> _WHAT YOU ARE ASKED TO DO_:
Your answer should be a single number: how many lines in the data below hold the string "computer".

************

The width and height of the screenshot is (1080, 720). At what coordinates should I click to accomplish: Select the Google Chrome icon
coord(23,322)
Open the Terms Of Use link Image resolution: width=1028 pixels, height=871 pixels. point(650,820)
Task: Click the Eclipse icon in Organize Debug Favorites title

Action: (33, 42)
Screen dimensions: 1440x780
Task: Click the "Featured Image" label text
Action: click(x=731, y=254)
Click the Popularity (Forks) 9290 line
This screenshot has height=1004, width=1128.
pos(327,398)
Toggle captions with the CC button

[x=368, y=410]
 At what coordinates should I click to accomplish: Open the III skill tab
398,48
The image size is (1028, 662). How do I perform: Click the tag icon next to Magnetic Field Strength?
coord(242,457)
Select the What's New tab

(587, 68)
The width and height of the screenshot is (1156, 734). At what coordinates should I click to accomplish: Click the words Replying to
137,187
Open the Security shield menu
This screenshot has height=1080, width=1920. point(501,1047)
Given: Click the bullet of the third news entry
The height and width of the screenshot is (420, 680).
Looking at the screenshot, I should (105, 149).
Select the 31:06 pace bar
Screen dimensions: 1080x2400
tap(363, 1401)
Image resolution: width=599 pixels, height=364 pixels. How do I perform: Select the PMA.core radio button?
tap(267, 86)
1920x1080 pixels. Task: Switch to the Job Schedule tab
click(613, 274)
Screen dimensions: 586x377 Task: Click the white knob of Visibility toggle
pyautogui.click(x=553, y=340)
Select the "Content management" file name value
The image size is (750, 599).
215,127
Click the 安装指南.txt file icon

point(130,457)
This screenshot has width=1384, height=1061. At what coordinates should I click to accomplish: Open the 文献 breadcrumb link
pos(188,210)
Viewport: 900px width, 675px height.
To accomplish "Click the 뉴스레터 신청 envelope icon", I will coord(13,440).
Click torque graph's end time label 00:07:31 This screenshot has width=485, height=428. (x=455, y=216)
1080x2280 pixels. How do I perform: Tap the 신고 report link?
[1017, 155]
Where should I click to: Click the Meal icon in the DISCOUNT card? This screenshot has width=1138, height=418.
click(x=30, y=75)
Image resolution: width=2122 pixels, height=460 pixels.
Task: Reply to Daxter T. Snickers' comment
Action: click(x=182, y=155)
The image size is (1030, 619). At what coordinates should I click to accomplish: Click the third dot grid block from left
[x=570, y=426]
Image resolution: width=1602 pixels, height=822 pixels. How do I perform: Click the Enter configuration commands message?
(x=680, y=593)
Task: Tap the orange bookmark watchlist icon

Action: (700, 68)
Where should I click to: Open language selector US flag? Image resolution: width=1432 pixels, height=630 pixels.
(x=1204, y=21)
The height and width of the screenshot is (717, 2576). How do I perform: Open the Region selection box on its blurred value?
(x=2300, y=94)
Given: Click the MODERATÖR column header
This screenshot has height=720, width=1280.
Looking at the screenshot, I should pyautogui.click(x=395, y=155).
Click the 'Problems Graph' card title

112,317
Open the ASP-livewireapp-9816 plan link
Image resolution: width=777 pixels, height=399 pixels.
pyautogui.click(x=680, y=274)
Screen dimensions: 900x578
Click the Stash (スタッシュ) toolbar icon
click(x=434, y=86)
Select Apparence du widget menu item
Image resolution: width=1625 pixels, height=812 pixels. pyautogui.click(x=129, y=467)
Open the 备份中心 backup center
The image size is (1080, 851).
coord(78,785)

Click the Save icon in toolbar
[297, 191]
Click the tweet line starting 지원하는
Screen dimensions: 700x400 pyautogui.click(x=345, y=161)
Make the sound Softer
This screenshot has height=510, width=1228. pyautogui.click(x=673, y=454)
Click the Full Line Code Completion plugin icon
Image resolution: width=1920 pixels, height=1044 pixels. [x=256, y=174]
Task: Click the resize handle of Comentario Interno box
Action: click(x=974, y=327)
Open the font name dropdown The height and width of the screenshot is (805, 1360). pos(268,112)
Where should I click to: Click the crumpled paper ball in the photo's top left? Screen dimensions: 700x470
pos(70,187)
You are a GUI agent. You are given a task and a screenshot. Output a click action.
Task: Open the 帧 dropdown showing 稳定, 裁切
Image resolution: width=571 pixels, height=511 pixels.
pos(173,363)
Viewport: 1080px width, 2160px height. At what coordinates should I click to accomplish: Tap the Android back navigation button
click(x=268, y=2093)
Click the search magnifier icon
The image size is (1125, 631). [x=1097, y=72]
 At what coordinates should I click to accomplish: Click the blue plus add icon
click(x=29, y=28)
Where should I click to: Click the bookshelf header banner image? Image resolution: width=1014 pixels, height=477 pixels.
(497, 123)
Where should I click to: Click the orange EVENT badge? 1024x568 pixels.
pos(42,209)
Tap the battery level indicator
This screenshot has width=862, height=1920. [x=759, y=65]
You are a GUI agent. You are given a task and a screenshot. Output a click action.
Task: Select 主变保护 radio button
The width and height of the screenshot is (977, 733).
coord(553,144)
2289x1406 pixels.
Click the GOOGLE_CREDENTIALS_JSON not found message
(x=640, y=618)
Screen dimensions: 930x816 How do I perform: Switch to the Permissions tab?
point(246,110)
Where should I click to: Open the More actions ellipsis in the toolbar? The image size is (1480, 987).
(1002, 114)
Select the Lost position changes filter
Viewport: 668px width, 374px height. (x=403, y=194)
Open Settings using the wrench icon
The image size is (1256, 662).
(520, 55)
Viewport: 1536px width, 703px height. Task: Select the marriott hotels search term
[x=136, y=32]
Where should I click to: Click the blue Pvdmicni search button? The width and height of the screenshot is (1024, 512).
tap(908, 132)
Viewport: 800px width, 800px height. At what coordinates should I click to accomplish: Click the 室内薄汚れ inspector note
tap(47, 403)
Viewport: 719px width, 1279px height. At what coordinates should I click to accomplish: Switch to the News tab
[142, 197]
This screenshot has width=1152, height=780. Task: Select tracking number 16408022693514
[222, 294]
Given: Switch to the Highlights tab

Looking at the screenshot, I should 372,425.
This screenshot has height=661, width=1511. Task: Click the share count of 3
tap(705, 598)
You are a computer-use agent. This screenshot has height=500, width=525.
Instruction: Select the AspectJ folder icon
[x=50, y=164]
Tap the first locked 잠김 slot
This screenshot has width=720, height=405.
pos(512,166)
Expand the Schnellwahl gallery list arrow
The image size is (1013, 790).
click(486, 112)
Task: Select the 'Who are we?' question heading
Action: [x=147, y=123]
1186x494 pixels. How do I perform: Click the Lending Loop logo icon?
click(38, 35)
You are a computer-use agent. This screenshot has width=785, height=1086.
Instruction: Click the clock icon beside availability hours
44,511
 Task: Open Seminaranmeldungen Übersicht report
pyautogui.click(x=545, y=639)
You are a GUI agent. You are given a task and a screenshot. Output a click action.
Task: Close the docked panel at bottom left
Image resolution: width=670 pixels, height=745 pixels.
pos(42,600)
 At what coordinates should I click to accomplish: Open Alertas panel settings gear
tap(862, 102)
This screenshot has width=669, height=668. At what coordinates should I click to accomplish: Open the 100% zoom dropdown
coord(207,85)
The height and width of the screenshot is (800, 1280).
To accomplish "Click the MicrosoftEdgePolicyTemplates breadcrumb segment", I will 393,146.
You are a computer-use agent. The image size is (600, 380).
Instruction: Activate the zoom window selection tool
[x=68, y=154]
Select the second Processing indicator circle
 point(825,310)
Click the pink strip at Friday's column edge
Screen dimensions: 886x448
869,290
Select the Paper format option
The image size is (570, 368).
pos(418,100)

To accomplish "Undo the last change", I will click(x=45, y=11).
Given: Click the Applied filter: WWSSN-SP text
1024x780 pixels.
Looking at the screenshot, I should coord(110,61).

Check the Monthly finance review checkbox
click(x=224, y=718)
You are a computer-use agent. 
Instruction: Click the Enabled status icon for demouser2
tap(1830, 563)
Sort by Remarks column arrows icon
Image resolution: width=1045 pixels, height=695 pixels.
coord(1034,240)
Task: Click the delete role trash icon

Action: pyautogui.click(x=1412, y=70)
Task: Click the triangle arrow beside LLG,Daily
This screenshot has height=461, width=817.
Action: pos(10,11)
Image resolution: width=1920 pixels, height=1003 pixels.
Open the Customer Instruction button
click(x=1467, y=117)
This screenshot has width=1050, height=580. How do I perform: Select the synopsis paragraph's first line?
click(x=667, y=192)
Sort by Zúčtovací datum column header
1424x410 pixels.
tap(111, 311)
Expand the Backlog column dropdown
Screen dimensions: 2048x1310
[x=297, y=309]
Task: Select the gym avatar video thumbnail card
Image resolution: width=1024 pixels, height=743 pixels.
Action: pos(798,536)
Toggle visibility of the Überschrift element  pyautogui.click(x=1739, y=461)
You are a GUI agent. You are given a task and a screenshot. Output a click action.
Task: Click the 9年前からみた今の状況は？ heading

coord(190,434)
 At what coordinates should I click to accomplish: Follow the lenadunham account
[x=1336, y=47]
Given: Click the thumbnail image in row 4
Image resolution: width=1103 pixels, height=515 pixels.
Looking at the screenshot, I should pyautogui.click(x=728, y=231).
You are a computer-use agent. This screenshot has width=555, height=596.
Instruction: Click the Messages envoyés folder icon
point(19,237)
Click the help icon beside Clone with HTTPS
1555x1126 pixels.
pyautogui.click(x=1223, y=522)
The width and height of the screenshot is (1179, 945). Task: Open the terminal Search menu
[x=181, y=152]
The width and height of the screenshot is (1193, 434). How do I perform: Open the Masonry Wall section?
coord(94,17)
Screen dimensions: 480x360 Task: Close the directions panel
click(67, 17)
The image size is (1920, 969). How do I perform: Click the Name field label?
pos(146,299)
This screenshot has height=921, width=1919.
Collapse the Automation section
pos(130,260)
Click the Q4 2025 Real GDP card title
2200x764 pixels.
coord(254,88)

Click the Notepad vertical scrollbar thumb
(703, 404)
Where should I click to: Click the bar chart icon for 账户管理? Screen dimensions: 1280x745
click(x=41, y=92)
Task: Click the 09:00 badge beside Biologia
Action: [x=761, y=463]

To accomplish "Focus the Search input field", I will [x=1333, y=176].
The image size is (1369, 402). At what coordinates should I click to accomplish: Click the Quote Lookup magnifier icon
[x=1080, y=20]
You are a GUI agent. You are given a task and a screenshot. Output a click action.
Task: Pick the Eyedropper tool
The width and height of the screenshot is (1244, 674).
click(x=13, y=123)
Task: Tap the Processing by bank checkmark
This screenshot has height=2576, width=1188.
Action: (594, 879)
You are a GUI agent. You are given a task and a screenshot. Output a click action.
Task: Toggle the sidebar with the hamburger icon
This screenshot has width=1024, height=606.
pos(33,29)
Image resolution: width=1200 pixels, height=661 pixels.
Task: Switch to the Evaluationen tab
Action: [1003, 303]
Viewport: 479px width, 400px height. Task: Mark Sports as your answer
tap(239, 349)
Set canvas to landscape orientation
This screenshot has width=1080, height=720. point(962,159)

************

> _RESPONSE FOR THIS EXERCISE_:
5